I would probably bump up the honey to 12.5 pounds. This will give and estimated starting gravity of 1.084, with a potential alcohol of about 11%. Then when you dilute it some with backsweetening, and add a little volume from the the fruit, the final ABV should be somewhere between 10-11%. Now keep in mind these are just estimates as each honey can vary in moisture content and you will need to use your hydrometer to get the gravity to 1.084 and it could take a little more or less than 12.5 pounds.

5 Campden tablets is plenty. Many times, if the fruit looks clean and healthy I won't even use the Campden tablets.

I think it is a good idea to use a little yeast nutrient along with the energizer. I would use about 2 grams per gallon personally.

Your 5 pounds of fruit in the primary is a good place to start. If you find that you need more raspberry flavor, you can add more later.

I hope that helps and best of luck with your batch.

Medsen

London Expat
08-27-2009, 11:59 AM
I think I am all set! What a fantastic forum. You guys and gals have been really kind. I appreciate all the help, thank you. Now I'm off to do it!

Records provided:
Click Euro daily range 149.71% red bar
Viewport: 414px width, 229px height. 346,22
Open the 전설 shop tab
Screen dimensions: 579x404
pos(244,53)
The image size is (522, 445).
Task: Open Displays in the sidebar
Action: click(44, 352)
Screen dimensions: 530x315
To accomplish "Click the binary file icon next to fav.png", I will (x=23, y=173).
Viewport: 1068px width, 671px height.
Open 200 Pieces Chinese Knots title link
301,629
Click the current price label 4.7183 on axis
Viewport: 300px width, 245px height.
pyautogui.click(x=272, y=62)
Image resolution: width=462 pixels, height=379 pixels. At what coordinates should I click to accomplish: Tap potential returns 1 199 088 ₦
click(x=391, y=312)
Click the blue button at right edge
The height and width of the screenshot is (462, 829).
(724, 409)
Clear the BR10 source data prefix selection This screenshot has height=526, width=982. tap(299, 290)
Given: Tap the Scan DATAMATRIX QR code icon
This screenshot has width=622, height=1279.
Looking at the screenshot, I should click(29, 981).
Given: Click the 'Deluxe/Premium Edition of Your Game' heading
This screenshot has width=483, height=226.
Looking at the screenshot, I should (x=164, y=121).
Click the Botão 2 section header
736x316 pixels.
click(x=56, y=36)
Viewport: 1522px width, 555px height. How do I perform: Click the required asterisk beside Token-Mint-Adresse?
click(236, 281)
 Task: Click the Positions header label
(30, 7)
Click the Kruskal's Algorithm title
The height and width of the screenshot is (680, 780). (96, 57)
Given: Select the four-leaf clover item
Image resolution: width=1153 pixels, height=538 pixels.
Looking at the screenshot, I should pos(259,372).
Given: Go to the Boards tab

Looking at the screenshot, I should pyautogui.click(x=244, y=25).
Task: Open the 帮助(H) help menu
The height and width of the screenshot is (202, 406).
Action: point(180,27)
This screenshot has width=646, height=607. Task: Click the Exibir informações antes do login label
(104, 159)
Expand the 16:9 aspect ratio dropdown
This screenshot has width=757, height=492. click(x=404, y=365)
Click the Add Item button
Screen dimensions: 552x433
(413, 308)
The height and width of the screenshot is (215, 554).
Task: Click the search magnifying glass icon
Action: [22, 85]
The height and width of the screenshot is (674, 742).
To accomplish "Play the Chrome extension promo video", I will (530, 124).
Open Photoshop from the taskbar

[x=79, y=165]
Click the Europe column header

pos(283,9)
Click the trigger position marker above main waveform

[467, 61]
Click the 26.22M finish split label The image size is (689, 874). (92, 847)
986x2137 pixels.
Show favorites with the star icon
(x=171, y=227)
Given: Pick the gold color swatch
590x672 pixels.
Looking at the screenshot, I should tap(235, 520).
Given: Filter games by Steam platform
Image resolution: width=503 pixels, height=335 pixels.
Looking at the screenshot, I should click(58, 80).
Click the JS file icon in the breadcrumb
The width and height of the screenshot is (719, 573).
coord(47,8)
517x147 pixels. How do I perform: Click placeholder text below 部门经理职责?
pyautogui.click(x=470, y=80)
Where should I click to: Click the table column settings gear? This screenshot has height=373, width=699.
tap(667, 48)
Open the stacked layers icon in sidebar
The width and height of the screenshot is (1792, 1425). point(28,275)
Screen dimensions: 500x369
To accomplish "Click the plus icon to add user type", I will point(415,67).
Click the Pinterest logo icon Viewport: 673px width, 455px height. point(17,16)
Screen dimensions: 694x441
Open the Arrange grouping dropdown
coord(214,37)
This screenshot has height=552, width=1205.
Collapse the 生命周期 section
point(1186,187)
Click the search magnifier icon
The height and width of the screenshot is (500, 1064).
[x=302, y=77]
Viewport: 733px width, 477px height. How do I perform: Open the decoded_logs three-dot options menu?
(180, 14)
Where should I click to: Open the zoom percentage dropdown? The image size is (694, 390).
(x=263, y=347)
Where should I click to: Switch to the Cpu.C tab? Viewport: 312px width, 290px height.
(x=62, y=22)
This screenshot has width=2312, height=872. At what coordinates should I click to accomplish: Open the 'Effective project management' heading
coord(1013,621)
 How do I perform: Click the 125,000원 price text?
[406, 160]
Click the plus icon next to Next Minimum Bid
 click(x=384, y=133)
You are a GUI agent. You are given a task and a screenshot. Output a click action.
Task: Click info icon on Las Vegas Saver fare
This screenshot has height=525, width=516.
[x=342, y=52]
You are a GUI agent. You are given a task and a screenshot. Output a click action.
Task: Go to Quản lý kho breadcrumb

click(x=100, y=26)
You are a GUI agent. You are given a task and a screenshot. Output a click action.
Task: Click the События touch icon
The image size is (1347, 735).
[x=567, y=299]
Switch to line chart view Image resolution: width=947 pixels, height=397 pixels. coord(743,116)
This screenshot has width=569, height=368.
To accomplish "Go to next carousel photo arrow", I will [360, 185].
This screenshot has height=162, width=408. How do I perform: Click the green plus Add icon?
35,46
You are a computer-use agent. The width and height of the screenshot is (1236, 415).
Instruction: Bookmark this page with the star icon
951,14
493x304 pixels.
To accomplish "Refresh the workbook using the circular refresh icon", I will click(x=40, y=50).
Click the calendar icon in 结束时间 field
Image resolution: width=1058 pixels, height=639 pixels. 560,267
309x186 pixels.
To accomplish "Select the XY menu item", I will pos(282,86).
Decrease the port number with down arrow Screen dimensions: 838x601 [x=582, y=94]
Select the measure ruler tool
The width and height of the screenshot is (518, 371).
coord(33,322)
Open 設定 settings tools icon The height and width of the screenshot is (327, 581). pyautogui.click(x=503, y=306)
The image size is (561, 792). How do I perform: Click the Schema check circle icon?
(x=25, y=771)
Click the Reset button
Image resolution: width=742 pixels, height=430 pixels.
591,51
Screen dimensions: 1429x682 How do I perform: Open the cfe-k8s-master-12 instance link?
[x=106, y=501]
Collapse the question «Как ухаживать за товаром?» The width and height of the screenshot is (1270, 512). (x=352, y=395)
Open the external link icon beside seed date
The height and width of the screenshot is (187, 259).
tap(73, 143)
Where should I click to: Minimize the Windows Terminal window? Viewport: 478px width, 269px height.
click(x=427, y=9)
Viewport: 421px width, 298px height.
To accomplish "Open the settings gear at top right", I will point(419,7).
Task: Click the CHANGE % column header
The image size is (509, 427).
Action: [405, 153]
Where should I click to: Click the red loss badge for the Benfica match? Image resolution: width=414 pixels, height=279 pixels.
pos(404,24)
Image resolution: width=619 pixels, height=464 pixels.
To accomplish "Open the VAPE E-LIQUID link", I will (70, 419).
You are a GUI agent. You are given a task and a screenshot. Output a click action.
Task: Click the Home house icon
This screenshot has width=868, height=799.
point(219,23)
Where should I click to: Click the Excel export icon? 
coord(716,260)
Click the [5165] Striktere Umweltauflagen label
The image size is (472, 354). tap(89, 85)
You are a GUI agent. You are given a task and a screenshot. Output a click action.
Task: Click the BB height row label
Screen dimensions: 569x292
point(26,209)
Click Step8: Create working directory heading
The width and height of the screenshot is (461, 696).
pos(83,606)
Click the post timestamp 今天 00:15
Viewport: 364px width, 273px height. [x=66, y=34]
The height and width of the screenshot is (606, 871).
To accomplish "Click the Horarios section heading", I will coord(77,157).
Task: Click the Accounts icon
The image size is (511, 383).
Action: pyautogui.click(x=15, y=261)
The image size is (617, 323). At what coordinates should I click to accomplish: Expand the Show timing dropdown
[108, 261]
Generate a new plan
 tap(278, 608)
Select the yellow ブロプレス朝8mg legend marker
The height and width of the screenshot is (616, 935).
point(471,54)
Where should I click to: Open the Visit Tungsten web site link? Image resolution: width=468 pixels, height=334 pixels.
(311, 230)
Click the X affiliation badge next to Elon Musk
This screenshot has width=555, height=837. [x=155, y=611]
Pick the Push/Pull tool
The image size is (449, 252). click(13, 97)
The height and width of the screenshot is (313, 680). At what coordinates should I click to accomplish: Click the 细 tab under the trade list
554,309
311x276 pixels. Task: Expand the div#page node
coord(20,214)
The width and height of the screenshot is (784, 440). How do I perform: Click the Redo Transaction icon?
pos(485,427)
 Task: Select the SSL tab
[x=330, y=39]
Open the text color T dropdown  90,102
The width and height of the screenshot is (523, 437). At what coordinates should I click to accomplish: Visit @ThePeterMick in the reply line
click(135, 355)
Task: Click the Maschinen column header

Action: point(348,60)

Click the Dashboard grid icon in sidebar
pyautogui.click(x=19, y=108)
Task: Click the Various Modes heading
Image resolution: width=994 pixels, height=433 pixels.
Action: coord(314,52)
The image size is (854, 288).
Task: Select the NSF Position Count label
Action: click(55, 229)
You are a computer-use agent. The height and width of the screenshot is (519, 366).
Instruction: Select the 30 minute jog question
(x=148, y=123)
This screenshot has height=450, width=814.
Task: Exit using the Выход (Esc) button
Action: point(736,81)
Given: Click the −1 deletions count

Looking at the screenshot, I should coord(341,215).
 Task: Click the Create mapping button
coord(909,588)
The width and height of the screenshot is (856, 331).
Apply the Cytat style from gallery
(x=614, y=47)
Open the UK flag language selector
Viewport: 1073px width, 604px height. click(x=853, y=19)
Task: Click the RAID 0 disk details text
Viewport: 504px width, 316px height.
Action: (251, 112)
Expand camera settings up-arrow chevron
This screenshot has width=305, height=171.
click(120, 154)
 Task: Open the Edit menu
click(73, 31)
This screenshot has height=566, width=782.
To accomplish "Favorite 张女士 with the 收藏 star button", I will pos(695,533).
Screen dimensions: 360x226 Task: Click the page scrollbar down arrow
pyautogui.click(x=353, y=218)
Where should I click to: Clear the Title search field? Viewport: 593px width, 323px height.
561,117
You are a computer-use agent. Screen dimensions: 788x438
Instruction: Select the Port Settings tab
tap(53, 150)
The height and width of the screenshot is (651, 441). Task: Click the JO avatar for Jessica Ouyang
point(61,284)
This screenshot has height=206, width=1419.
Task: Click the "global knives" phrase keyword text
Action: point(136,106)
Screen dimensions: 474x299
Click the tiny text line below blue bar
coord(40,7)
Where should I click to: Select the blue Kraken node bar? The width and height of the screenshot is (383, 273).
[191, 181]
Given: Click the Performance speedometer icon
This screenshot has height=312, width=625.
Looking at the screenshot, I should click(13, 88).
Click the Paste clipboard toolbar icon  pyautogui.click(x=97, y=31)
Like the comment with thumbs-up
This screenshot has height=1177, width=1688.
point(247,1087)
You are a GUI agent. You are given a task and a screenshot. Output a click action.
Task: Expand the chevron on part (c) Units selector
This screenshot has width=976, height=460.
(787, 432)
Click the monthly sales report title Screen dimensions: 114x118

Exercise 1:
Do these statements agree with the mead forum thread? For each of (a), (b) and (c), answer yes or no and quote the words from the thread that decide it.
(a) The reply recommends raising the honey to 12.5 pounds.
(b) The reply says Campden tablets should always be used.
(c) The reply suggests about 2 grams of yeast nutrient per gallon.
Exercise 2: Transcribe the mead forum thread from "I hope that" to "off to do it!".
Exercise 3: Continue the mead forum thread after its last sentence.

Answer area 1:
(a) Yes: "I would probably bump up the honey to 12.5 pounds."
(b) No: "Many times, if the fruit looks clean and healthy I won't even use the Campden tablets."
(c) Yes: "I would use about 2 grams per gallon personally."

Answer area 2:
I hope that helps and best of luck with your batch.

Medsen

London Expat
08-27-2009, 11:59 AM
I think I am all set! What a fantastic forum. You guys and gals have been really kind. I appreciate all the help, thank you. Now I'm off to do it!

Answer area 3:
wayneb
08-27-2009, 12:42 PM
Please keep us updated with your experiences along the way. And as always, if you run into some issue that you don't understand or aren't sure how to address, we're here to help!

buzzerj
08-27-2009, 09:15 PM
Glad we could be of some assistance London Expat. Don't be a stranger. WayneB and Medsen as mentors have 10 times more mead knowledge than the rest of us. Be sure to listen to their wise counsel. They've helped us all. Be sure to read more of the past threads and you can learn a lot more information. It's really a lot of fun. Great recipe ideas are shared. Welcome to our humble group. It's always fun to make new friends from the Mother Country. You could probably help me with some of your London ale knowledge too.